Why Voting Is Important

November 4, 2019

by Matthew Rothschild, Executive Director

(This is the text of the talk that Matt gave on Nov. 2, 2019, sponsored by AAUW-WI.)

Good morning, thanks for that nice introduction, and thanks, Stephanie, for inviting me here.

I’m a morning person so it’s nice to be able to speak to you while I’m clear-headed. Usually, I’ve got to fend off the evening fog with three cups of coffee when I give talks so this is a nice change for me.

The topic I was given was, “Why Voting is Important Especially When It Doesn’t Seem to Make a Difference.”

And naturally being counter-suggestive, I’m going to quarrel with that description of my assignment, since if we’ve learned anything over the last 10 years in Wisconsin, it’s that voting makes a huge difference, and if we’ve learned anything over the last 3 years in this country, it’s that voting makes a huge difference.
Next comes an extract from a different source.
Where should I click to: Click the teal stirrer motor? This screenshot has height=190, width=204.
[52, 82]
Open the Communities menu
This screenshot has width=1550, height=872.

Think how different our state would be if Scott Walker hadn’t defeated Tom Barrett the first time.

Or how different our state would be if Walker lost the recall.
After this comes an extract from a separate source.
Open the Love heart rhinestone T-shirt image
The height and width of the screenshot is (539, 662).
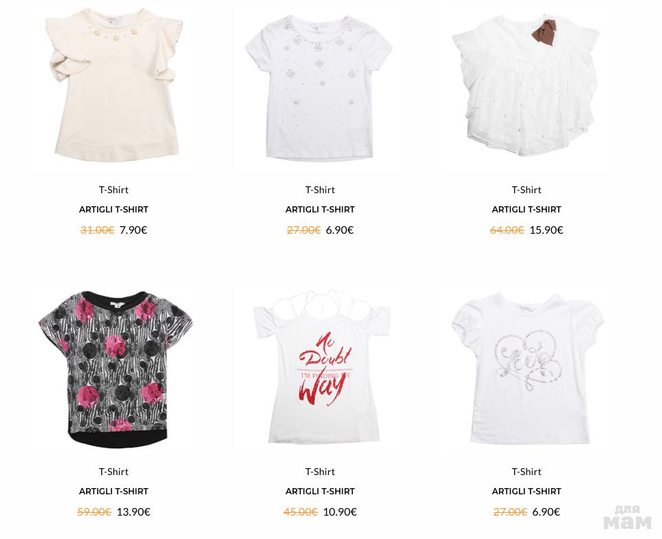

Or how different our country would be if Hillary Clinton, who could do the job of president in her sleep, had beaten Donald Trump.

But instead we got this clinical narcissist. But that’s not the worst thing about him. The worst thing about him is that he’s the closest thing we’ve ever had to a fascist in the White House. He traffics in racism and ultranationalism, which are the sperm and the egg of fascism, and he’s doing some in vitro fertilization right there in the Oval Office.

And Trump, as we saw in Charlottesville and all across the country, has given a permission slip to every white supremacist to be just as racist and sexist and homophobic and anti-Semitic in public as they ever dreamed of being.

Or, for that matter, how different the U.S. Senate would be if Russ Feingold had defeated Ron Johnson, who is making a bad joke of himself on the national stage, entangled as he is in this Ukraine scandal.

So voting does matter.

But while I was not in your committee meeting when you cooked up my assignment, I can imagine where you were coming from.

Because in some ways, it does feel like voting doesn’t matter.

Here in Wisconsin, it feels that way because of the grotesque gerrymandering in 2011, where Republican leaders, with the help of an Oklahoma political scientist and using the demographic data of past voting patterns in individual Wisconsin districts, cleverly moved lines on a map to redraw districts in such a way as to give Republicans more seats in the Assembly and the Senate.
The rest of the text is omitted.